5.5.1.2 適用時，檢驗程式驗證內容宜包括精密度、線性、準確度、分析靈敏度、分析特異度、生物參考區間。通常，培養方法的性能特徵不包括精密度和線性。新的鑑定系統使用前，應查閱已發表的完整、科學的系統評估文獻作為性能驗證的初級證據，再按優先順序依次選擇標準菌株、質控菌株或其它已知菌株對商業鑑定系統（包括自動、半自動、手工）每種板（條/卡/管）的鑑定/藥敏結果的符合性進行驗證。

5.5.3 j) 應包括適宜的培養環境和足夠的培養時間；初次分離用非選擇性培養基的平板直徑應不小於9cm，應只接種一份樣品。

5.6 檢驗結果質量的保證

5.6.2.1 質量控制應滿足如下要求：

（a） 使用中的染色劑（革蘭染色、特殊染色和螢光染色），至少每周（若檢測頻率小於每周1次，則實驗當日）用已知陽性和陰性（適用時）的質控菌株檢測；

（b） 凝固酶、過氧化氫酶、氧化酶、β-內醯胺酶，實驗當日應做陰性和陽性質控，商業頭孢菌素試劑的β-內醯胺酶試驗可遵循製造商的建議。診斷性抗血清試劑，實驗當日至少應做多價血清陰性和陽性質控。定性試驗試劑每次檢測時應至少包括陽性和陰性質控菌株。不含內質控的直接抗原檢測試劑，實驗當日應檢測陽性和陰性質控；

（c） 實驗室採用的抗菌藥物敏感性試驗方法應以質控標準菌株連續檢測20－30天，每一組藥物/細菌超出參考範圍（抑菌圈直徑或MIC）的頻率應不超過（≤）1/20或3/30；也可採用替代質控方案，即連續5天，每天對每一組藥物/細菌重複測定3次，每次單獨製備接種物，15個數據超出參考範圍（抑菌圈直徑或MIC）的結果應不超過（≤）1個，若失控結果為2-3個，則如前述，再進行5天，每天3次重複試驗，30個數據失控結果應不超過（≤）3個。此後，應每周使用標準菌株進行質控。若檢測頻率小於每周1次，則每個檢測日應進行質控。採用自動或半自動儀器檢測MIC時，應按照製造商的要求進行質控。厭氧菌：應以有效的方法檢測厭氧培養環境（如以亞甲蘭試條、厭氧菌或其它適當方法）。

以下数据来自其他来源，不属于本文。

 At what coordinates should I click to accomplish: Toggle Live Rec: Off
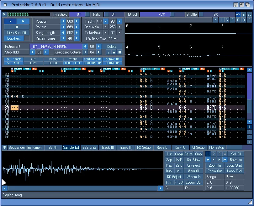click(x=17, y=33)
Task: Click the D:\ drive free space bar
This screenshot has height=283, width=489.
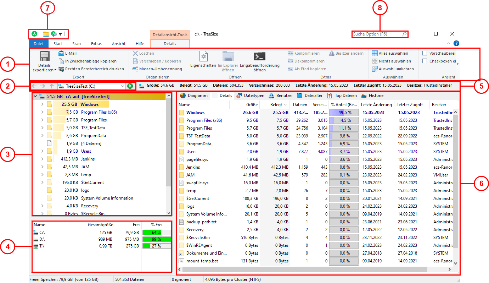Action: coord(156,239)
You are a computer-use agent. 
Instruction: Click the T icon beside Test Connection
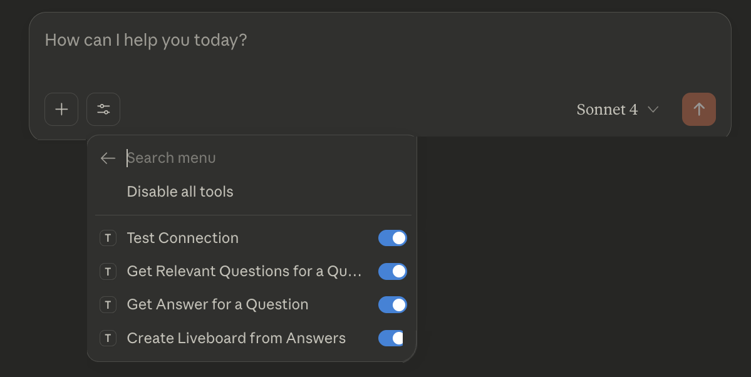[x=108, y=238]
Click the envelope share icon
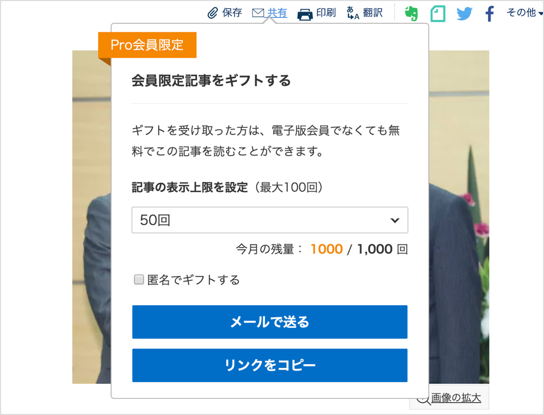 pyautogui.click(x=258, y=13)
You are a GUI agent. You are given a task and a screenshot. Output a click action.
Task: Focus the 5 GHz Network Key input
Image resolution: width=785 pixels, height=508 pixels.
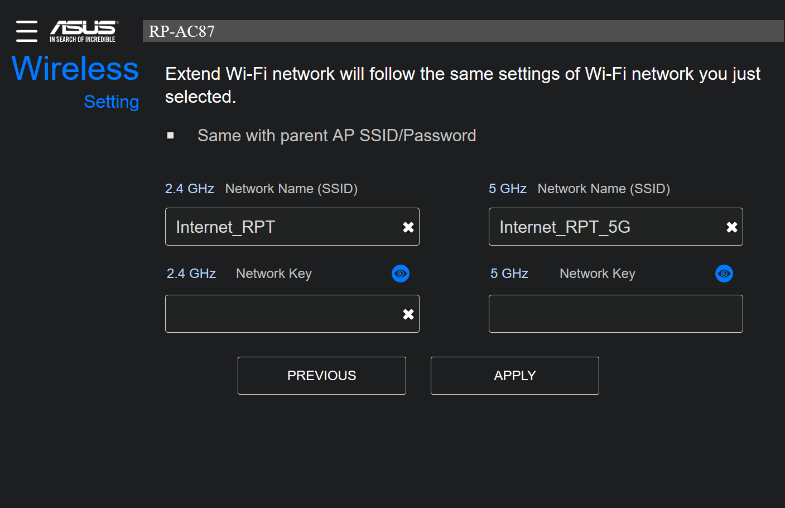tap(615, 314)
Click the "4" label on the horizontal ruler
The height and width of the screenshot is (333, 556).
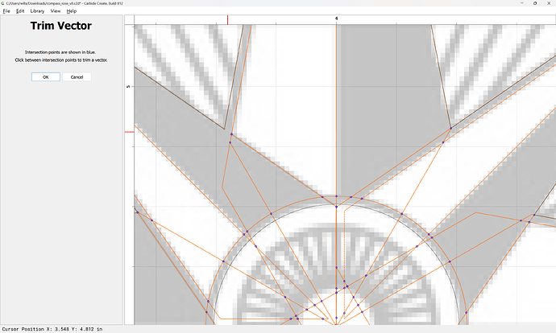[x=336, y=18]
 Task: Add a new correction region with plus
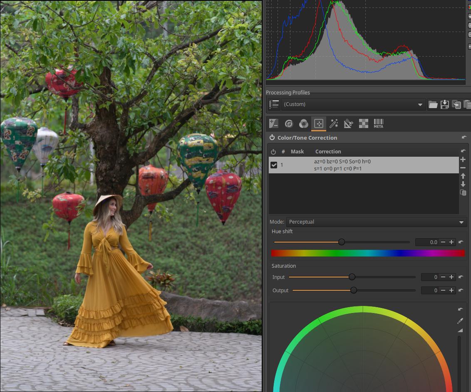pos(463,160)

分枝桿菌：抗酸染色應在實驗當日用適當的陰性和陽性質控驗證；螢光染色應每次實驗以陰性和陽性質控驗證。

真菌：直接染色（如：抗酸染色，PAS，吉姆薩染色，墨汁染色）檢查患者樣品時，應在實驗當日做陰性和陽性質控（某些染色如吉姆薩染色，玻片本身作為陰性質控。KOH製備的玻片不需要質控）。

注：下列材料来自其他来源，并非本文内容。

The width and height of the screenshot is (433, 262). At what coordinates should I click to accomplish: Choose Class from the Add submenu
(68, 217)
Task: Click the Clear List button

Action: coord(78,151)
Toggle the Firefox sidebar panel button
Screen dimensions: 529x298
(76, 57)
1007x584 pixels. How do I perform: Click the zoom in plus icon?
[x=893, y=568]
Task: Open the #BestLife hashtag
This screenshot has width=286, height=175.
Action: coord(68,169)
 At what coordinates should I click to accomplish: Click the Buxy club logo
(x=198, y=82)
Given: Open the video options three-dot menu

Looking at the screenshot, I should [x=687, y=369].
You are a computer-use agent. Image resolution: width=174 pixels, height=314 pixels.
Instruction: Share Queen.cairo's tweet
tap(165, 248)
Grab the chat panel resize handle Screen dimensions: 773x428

病毒：連續細胞傳代時應定期監測支原體污染（宜監測陰性未傳代的質控株，而不是培養支原體）；應監測用於細胞生長培養液的動物血清的細胞毒性；應具備相應的細胞株用於病毒培養。

5.6.2.2 應貯存與診斷相配套的質控物，以便在染色、試劑、試驗、鑑定系統和抗菌藥物敏感性試驗中使用。

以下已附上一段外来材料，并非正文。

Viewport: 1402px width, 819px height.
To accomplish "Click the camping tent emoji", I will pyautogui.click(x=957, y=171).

藥敏用標準菌株種類和數量應滿足工作要求，保存其來源、傳代等記錄，並有證據表明標準菌株性能滿足要求。

5.6.3.1 應按照 CNAS-RL02《能力驗證規則》的要求參加相應的能力驗證/室間質評。應能提供參加能力驗證/室間質評的結果和證書。實驗室負責人或指定人員應監控能力驗證/室間質評活動的結果，並在結果報告上籤字。

5.6.4 應制定人員比對的程式，規定由多個人員進行的手工檢驗項目比對的方法和判斷標準，至少包括顯微鏡檢查、培養結果判讀、抑菌圈測量、結果報告，定期（至少每 6 個月 1 次，每次至少 5 份臨床樣品）進行檢驗人員的結果比對、考核並記錄。

5.7 檢驗後過程

5.8 結果報告

5.8.1 結果報告應與檢驗的內容一致，如糞便沙門菌、志賀菌培養，報告為“未檢出沙門菌、志賀菌”。血培養陰性結果報告應註明培養時間。

5.8.2 c) 血液、腦脊液、國家規定立即上報的法定細菌性傳染病顯微鏡檢查及培養陽性結果應立即報告臨床。應在收到樣品24小時內報告分枝桿菌抗酸或螢光染色結果。

5.9 結果發布

5.9.1 b) 血液、腦脊液樣品的培養鑑定應及時傳送分級報告，如樣品直接塗片或濕片直接鏡檢、培養結果的判讀等陽性發現。其它無菌部位來源樣品宜報告直接塗片鏡檢的陽性結果。當同一個血培養、腦脊液培養分級報告間的結果不一致時應進行原因分析，必要時與臨床溝通或反饋，並記錄。應保存抗菌藥物敏感性試驗資料，至少每年向臨床醫師報告流行病學分析結果。

5.10 實驗室信息管理

以下臨床微生物檢驗項目，每一組項目為完整能力，如果實驗室開展以下項目組合，則申請該組中任一項目時，應同時申請其它項目；同一項目使用不同儀器/方法報告結果時，全部儀器/方法均應申請認可。

A.1上呼吸道樣品培養和鑑定（普通細菌）、化膿鏈球菌（6BXXX）、流感嗜血桿菌（6BXXX）。

A.2 下呼吸道樣品培養和鑑定（普通細菌）、肺炎鏈球菌（6B075）、流感嗜血桿菌（6BXXX）。

A.3 糞便培養和鑑定（普通細菌）、沙門菌鑑定（6B085）+血清型分類（6B820）、志賀菌鑑定（6BXXX）+血清型分類（6B825）、弧菌屬鑑定（6BXXX）+血清型分類（6B890）。

A.4 腦脊液培養和鑑定（普通細菌）、肺炎鏈球菌（6B075）、腦膜炎奈瑟菌（6B080）和流感嗜血桿菌（6BXXX）。

A.5 普通細菌藥敏試驗自動化儀器檢測法、紙片擴散法和/或藥敏試驗（最低抑菌濃度）（6C205）組合申請認可；

A.6 紙片擴散法、藥敏試驗（最低抑菌濃度）（6C205）。